• Brief: Only one stretch of the listing below is wanted. Give it again exactly, from the line with "Given: Switch price display to BID" through the line with "Screen dimensions: 1415x840".

• Dataset content:
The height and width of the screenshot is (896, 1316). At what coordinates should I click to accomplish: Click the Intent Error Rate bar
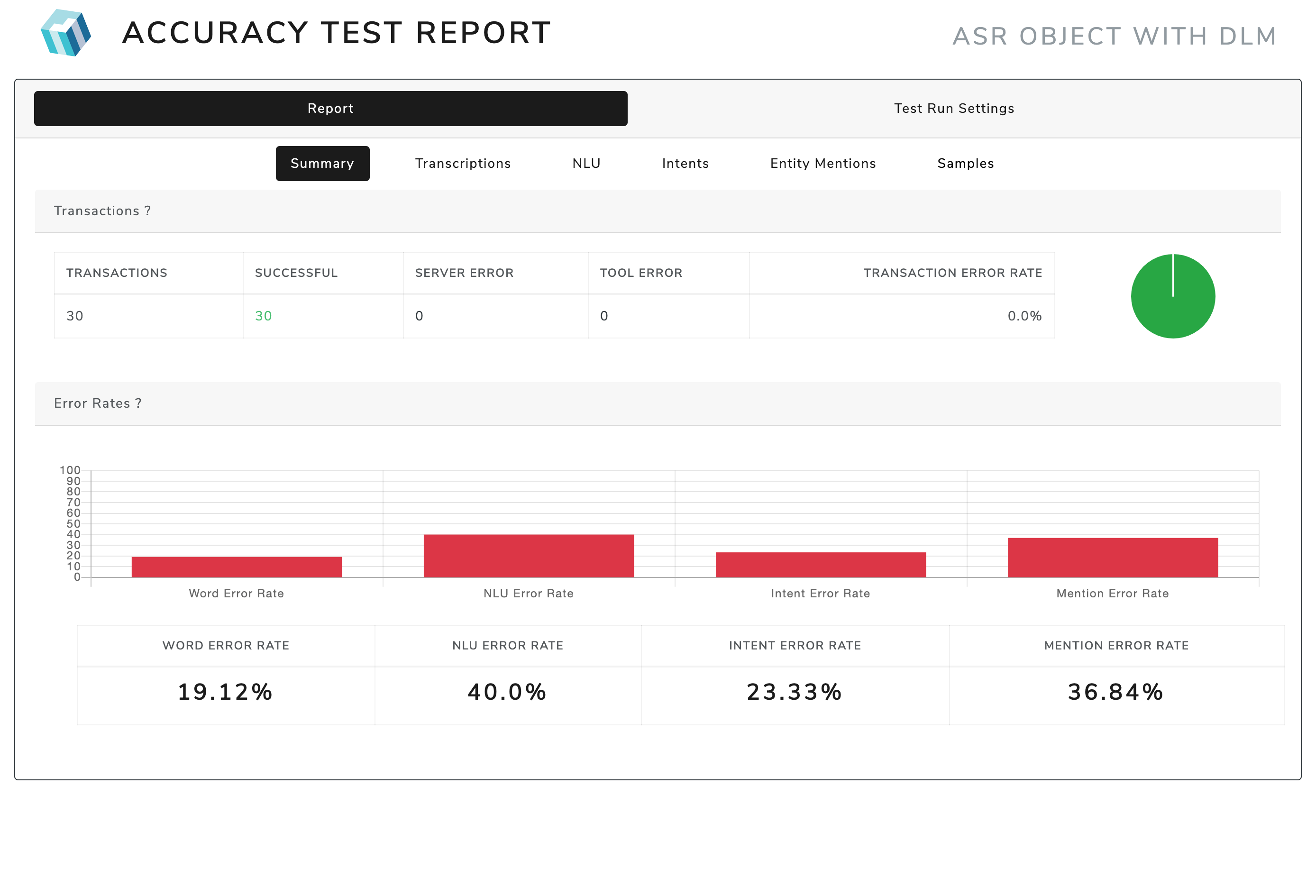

* * *

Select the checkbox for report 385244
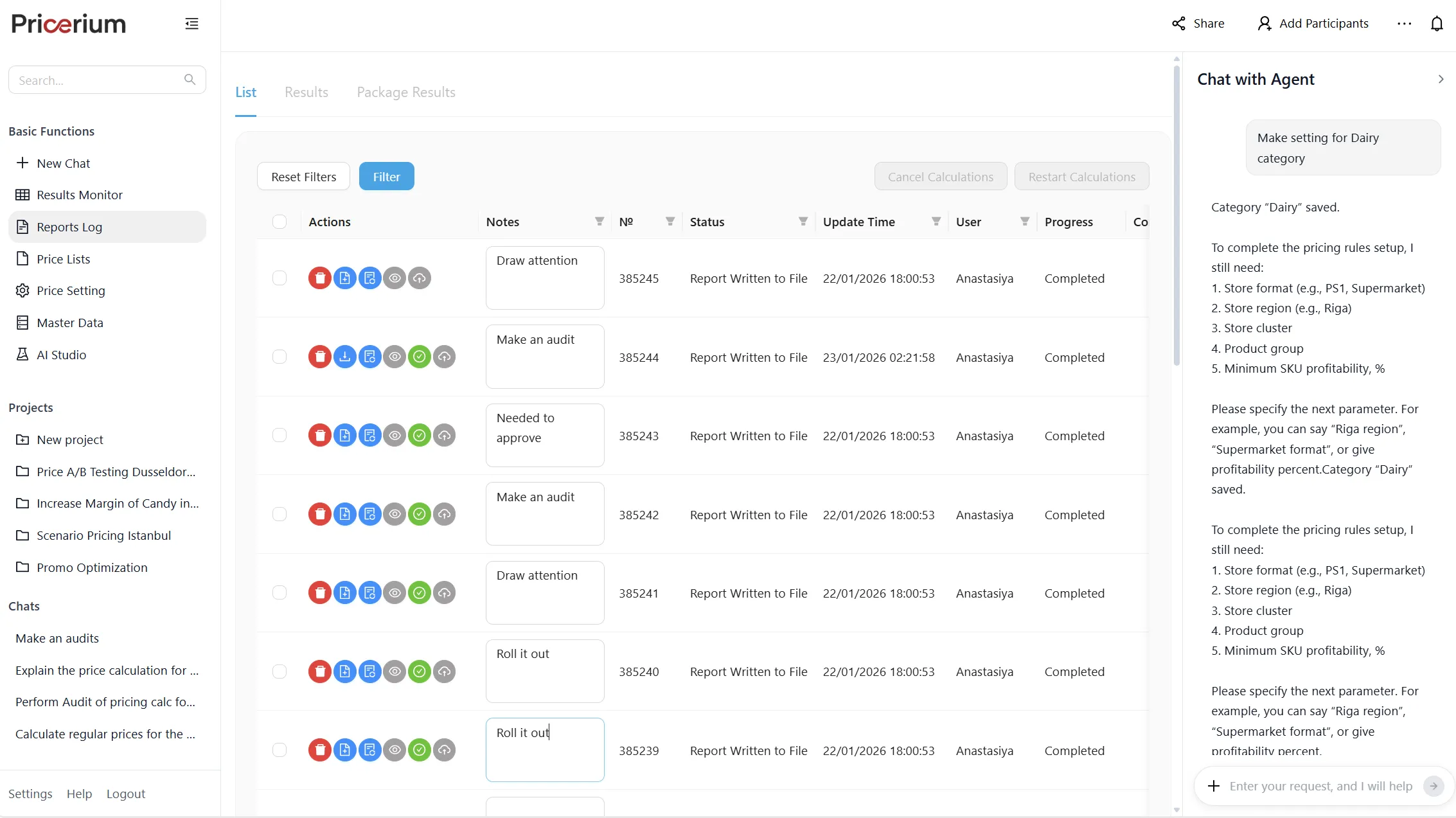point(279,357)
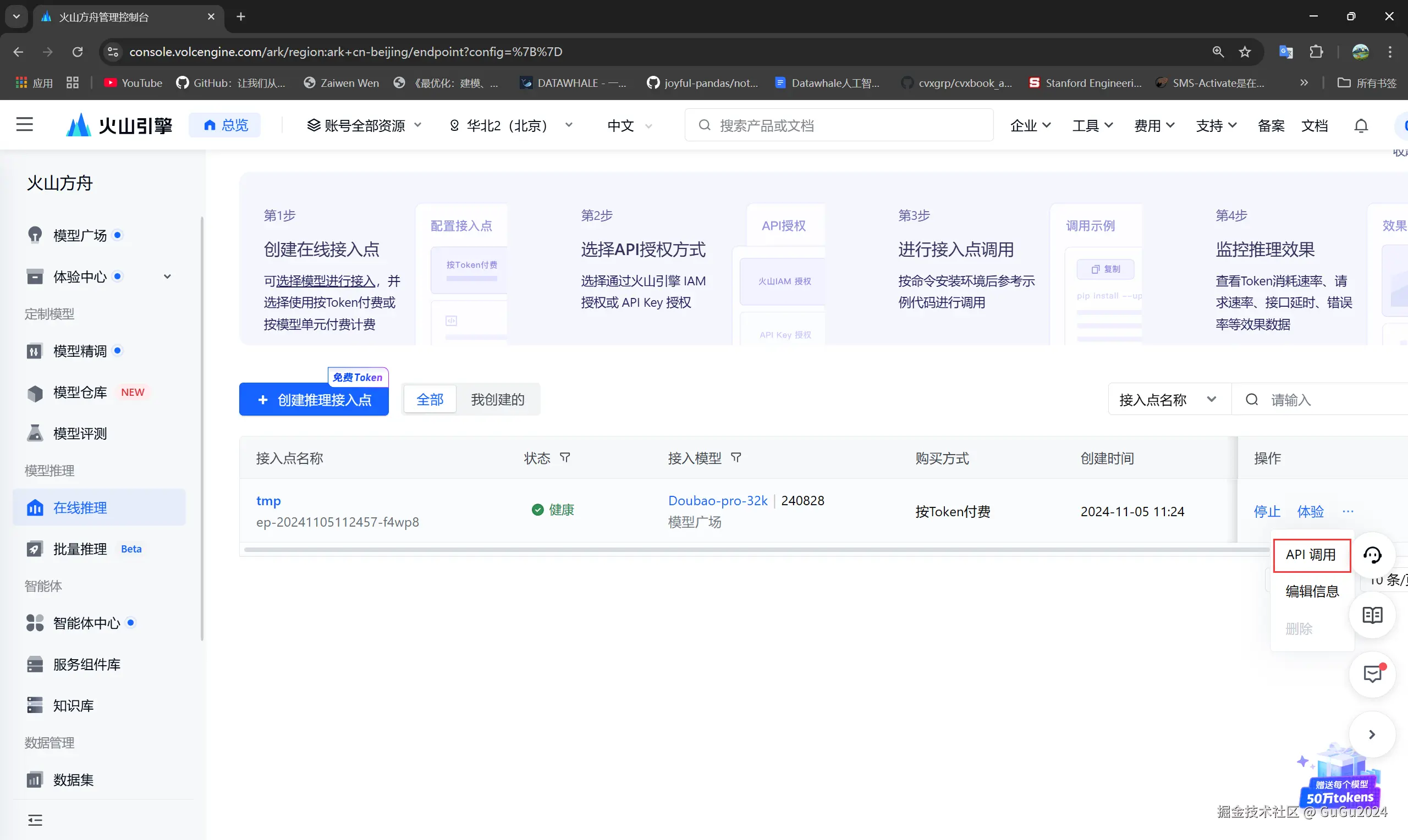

* * *

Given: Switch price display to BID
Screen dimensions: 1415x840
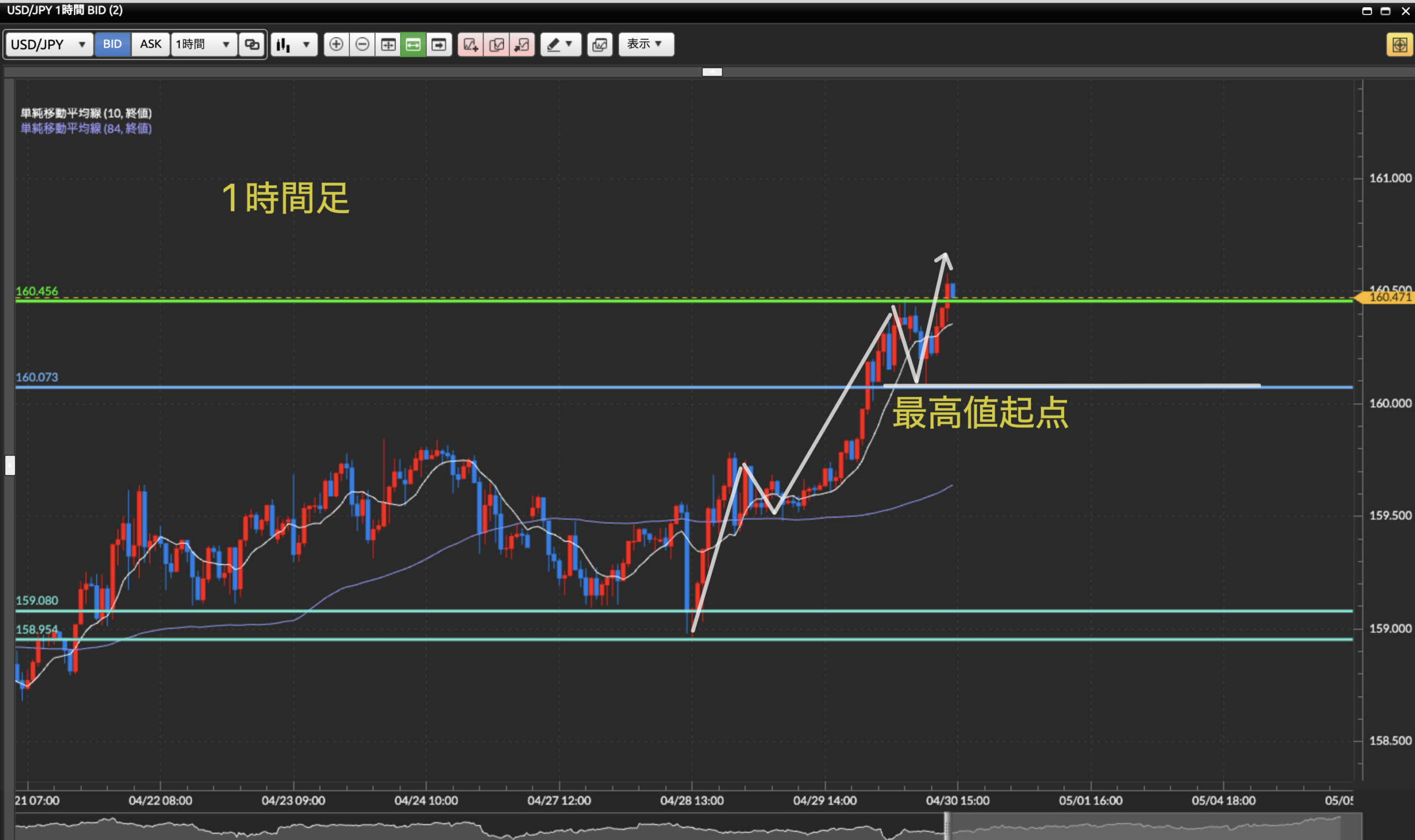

• Written solution:
Given: Switch price display to BID
Screen dimensions: 1415x840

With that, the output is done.